Она показала на лежавший на столике свиток и удалилась в смежную комнату.
– Ито-сан – прекрасный знаток европейского и японского искусства! – крикнул я так, чтобы Кейко услышала меня. – Его коллекция безупречна.
– Он берет пример со своего кумира принца Коноэ Фумимаро, – ответила Кейко из смежной комнаты, дверь которой оставалась открытой. – Вы знаете, как принц Коноэ покончил с собой? Ночью накануне вынесения судебного решения о признании его военным преступником категории «А» он собрал на своей вил-ле друзей, веселился вместе с ними до утра, а потом принял яд. Утром на ночном столике рядом с его кроватью нашли книгу Оскара Уайльда «De Profundis». На открытой странице был отмечен следующий абзац: «Я должен сказать себе, что сам погубил себя и что никто не может погубить человека, будь он мал или велик, кроме него самого». Таким образом он приносил свои извинения императору.
– Вы запомнили эту цитату?
– Я часто слышала ее из уст Ито-сан. Принц Коноэ жил и умер как настоящий античный сибарит, такой, например, как Петроний. Миниатюры, которыми вы сейчас любуетесь, принадлежали ему.
Миниатюры на свитке принца Коноэ иллюстрировали историю чиго, которая имела явный гомосексуальный характер. Чиго – мальчик, любовник священника. Я начал читать рассказ о чиго с того места, на котором была открыта рукопись.
В книге рассказывалось о почтенном настоятеле монастыря Нинна-джи, который всем сердцем привязался к чиго. У настоятеля было много любовников в монастыре, но чаще всего он спал с мальчиком чиго. Настоятель был слишком стар, и его член не обладал уже достаточной силой для того, чтобы проникнуть в анус мальчика.
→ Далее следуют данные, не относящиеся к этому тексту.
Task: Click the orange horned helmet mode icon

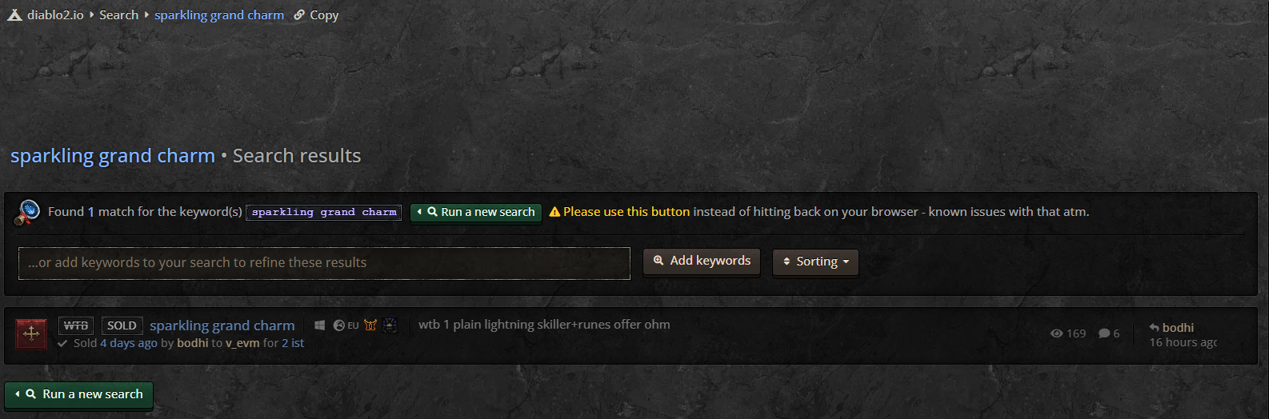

Старик ограничивался тем, что «тер свою стрелу между двух холмов». Чиго находил такую практику прискорбной и стал готовить себя специальным образом для того, чтобы доставить настоятелю истинное удовольствие.
– Кстати, раз уж мы заговорили об Оскаре Уайльде, – раздался голос Кейко из соседней комнаты, – то я хотела бы сказать, что в апреле смотрела в театре вашу постановку его «Саломеи». Я ходила на этот спектакль вместе с мадам Сато, это жена младшего брата премьер-министра Киси, Сато Еисаку.
– Вы вращаетесь в высшем обществе, дорогая Кейко.
– Если вы встретитесь с Ито-сан, то сможете тоже запросто общаться с представителями этого общества.
– Какое мнение у вас сложилось о моей постановке?